Looking every bit like a team capable of cutting down the nets in Atlanta next month, Indiana, which spent a good chunk of the season atop the AP poll, will play Temple in the second round on Sunday.
Will Sheehey scored 15 and Cody Zeller 11 -- eight on rim-rocking dunks -- for Indiana.
Charles Cooke 18 for James Madison, which made the score somewhat respectable in the final minutes but never really threatened.
Of the many upsets in NCAA tournament, there still hasn't been a No. 16 over a No. 1. And any thoughts James Madison, which beat LIU Brooklyn in a First Four game to get here, had of making history were over shortly after player introductions.
Indiana wasn't fooling around.
"We played excellent," Indiana coach Tom Crean said.
With Ferrell, playing in his first tourney game darting in and around the Dukes, the Hoosiers unleashed their offensive fury on the Dukes and clamped down on a James Madison team that never experienced anything like Indiana's man-to-man pressure this season in the Colonial Athletic Association.
After falling behind by 20, the Dukes got within 34-20 when Nation made two straight 3-pointers. However, the spurt only seemed to anger the Hoosiers and they closed the first half with a 9-2 run to take a 43-22 lead at halftime.
As he headed to the locker room, Brady straightened his tie and scratched his head. Back in the staging area inside Dayton Arena even the Dukes' cheerleaders huddled to try and figure out what they could do better.
"I thought in the second half we fought a lot harder," Brady said. "We caught up to the pace of the game. We were a little more comfortable."
Indiana's size was a problem for James Madison right away.
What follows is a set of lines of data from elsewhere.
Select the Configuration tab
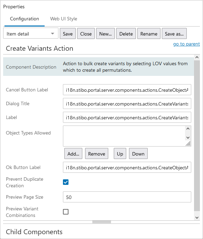Viewport: 203px width, 239px height. click(25, 19)
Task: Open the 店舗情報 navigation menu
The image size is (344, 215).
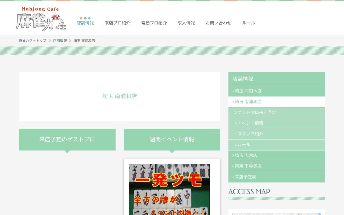Action: coord(85,23)

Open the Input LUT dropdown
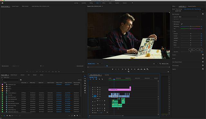pyautogui.click(x=188, y=17)
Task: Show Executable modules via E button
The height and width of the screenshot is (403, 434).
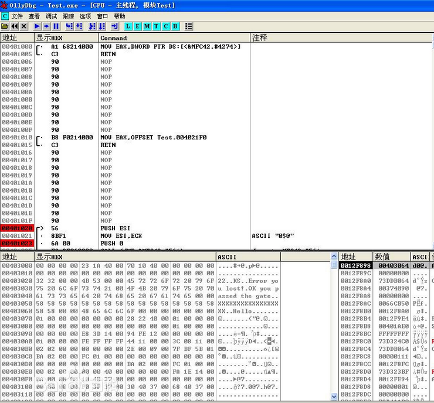Action: coord(138,26)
The 7-foot Zeller ran down a loose ball in the corner and grabbed a rebound as the Hoosiers had the ball for nearly a minute before Ferrell scored.
The lightning-quick guard scored on two more drives and then hit a 3-pointer to make it Yogi Ferrell 9, The Fourth U.S. President 0.
Brady called his first timeout, but there wasn't much he could say to his team other than to hang in there.
"We clearly lost to a better team," he said. "Watching them on tape and trying to prepare your team for Indiana is one thing, and then being on the court with them and having to play against the speed and power with which they play was really impressive."
It may have been short run, but it was a great one for the Dukes, who overcame injuries and slow start this season.
Brady feels the Dukes will grow from the experience.
"They saw up close and personal, firsthand, what it means to be part of a great team, watching it, playing against Indiana," he said. "We'll take some things from this and try to use it to make our program better. In defeat, that's what you're trying to do. You're trying to learn."
And sometimes the lessons end with tears.